__WHAT IS NEEDED__: From the first line of the records below through the line with "Viewport: 1053px width, 663px height.", output each line exactly; skip the pictures.

__DATA__:

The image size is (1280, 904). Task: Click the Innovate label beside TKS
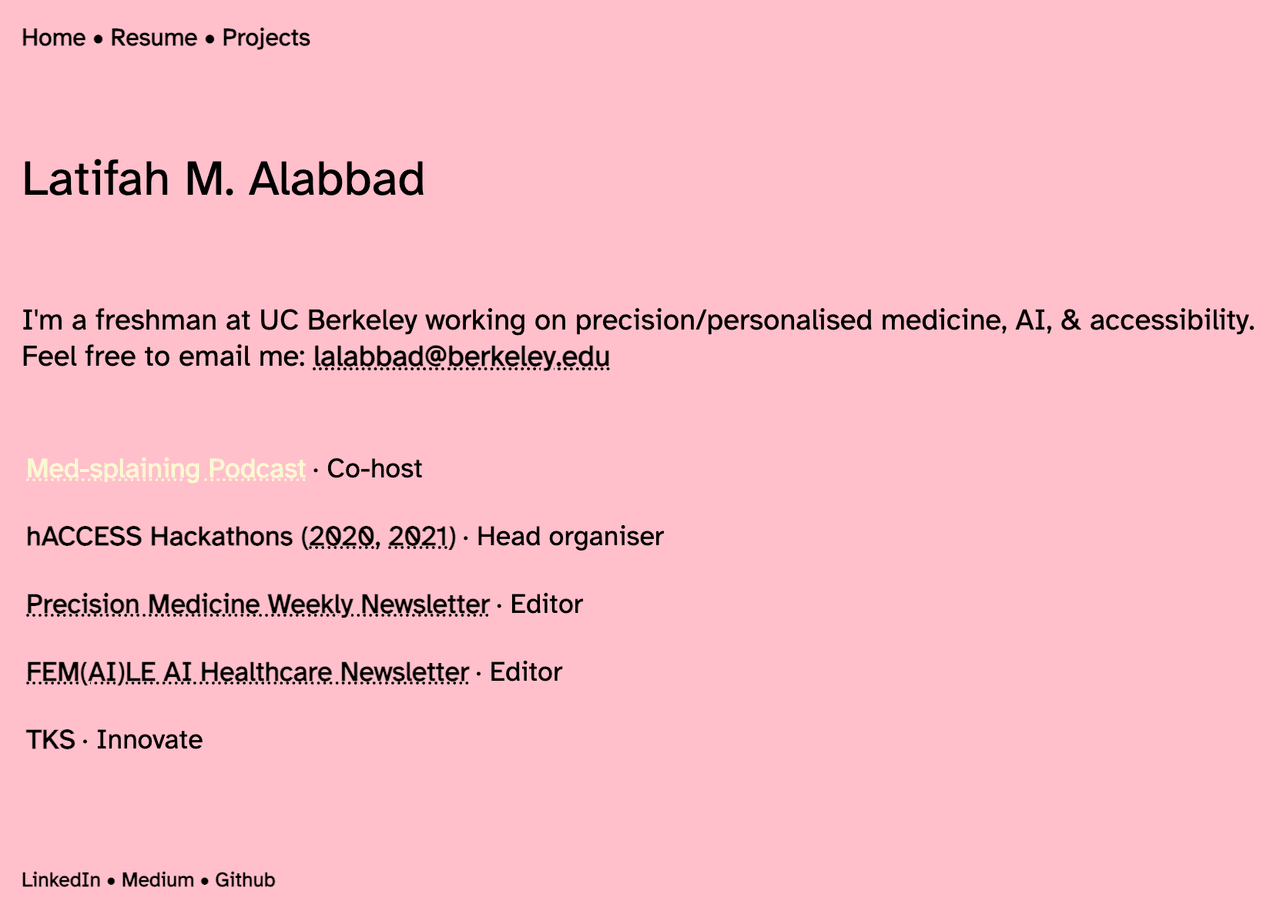point(150,740)
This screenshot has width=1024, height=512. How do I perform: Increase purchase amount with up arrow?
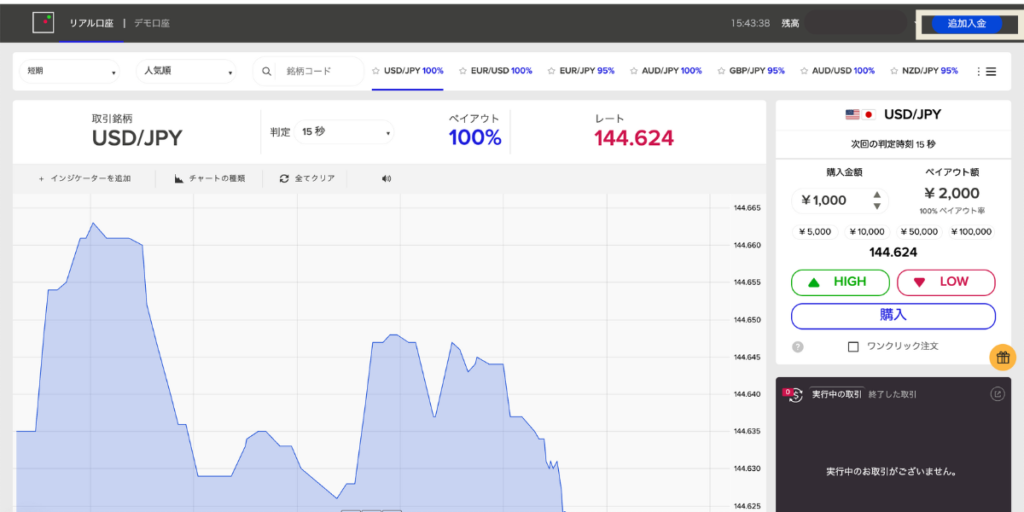(877, 195)
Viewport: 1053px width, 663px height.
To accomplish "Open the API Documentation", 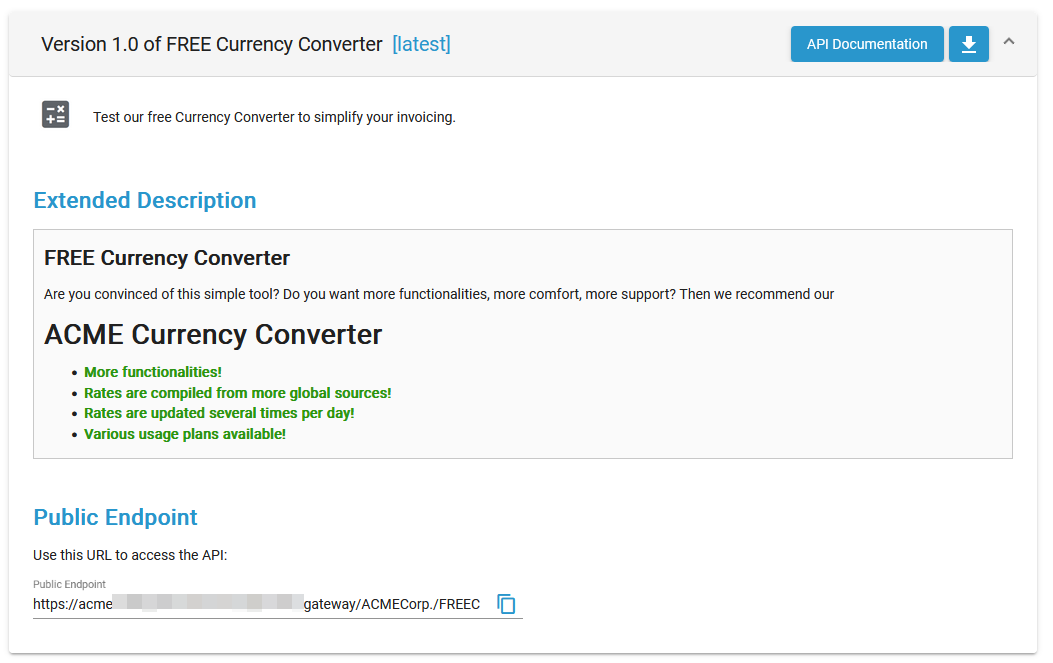I will pos(866,44).
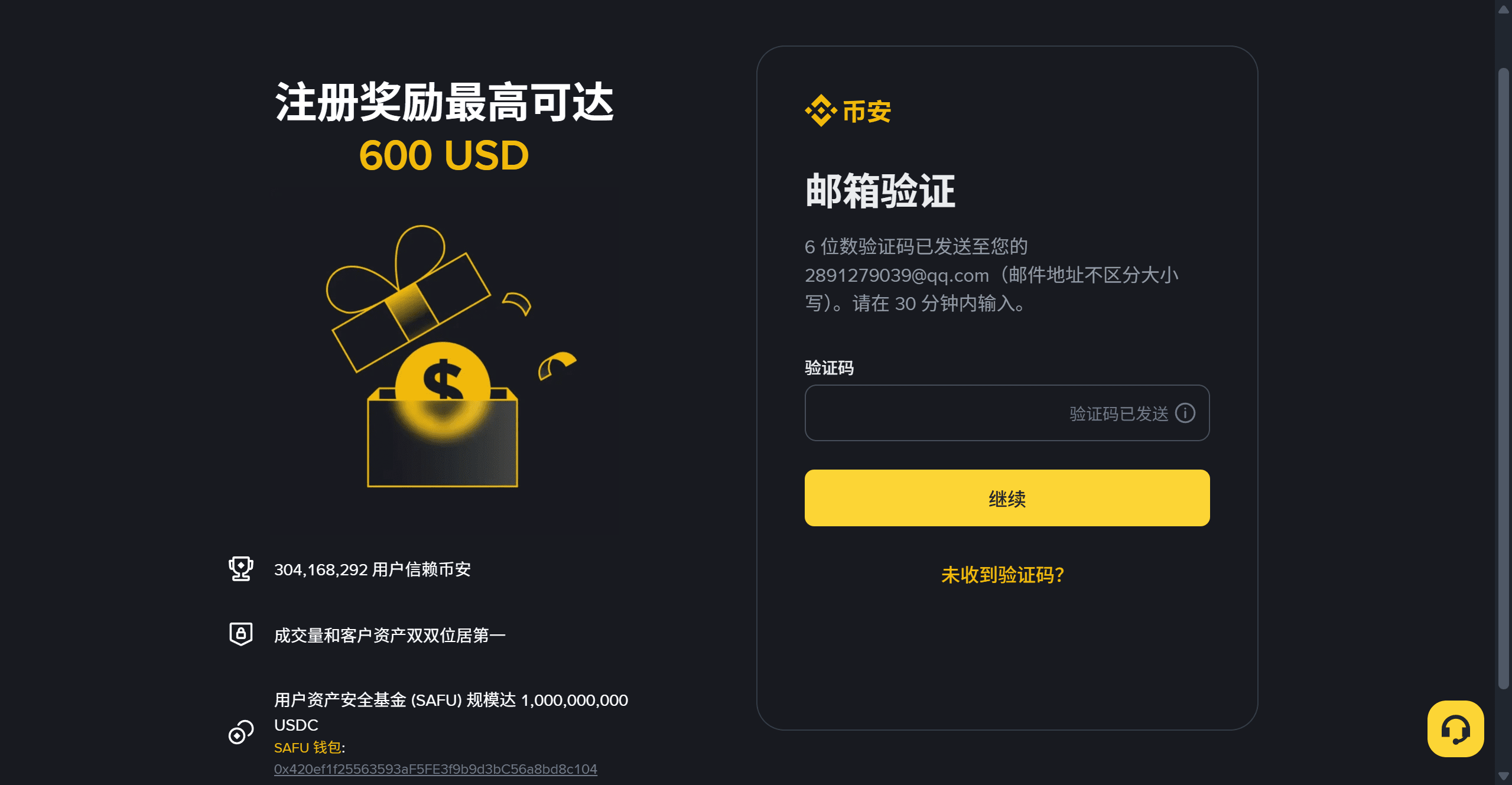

__SOLUTION TO THE EXERCISE__:
The image size is (1280, 904). Task: Click the Innovate label beside TKS
point(150,740)
This screenshot has width=1024, height=512. How do I perform: Increase purchase amount with up arrow?
(877, 195)
Viewport: 1053px width, 663px height.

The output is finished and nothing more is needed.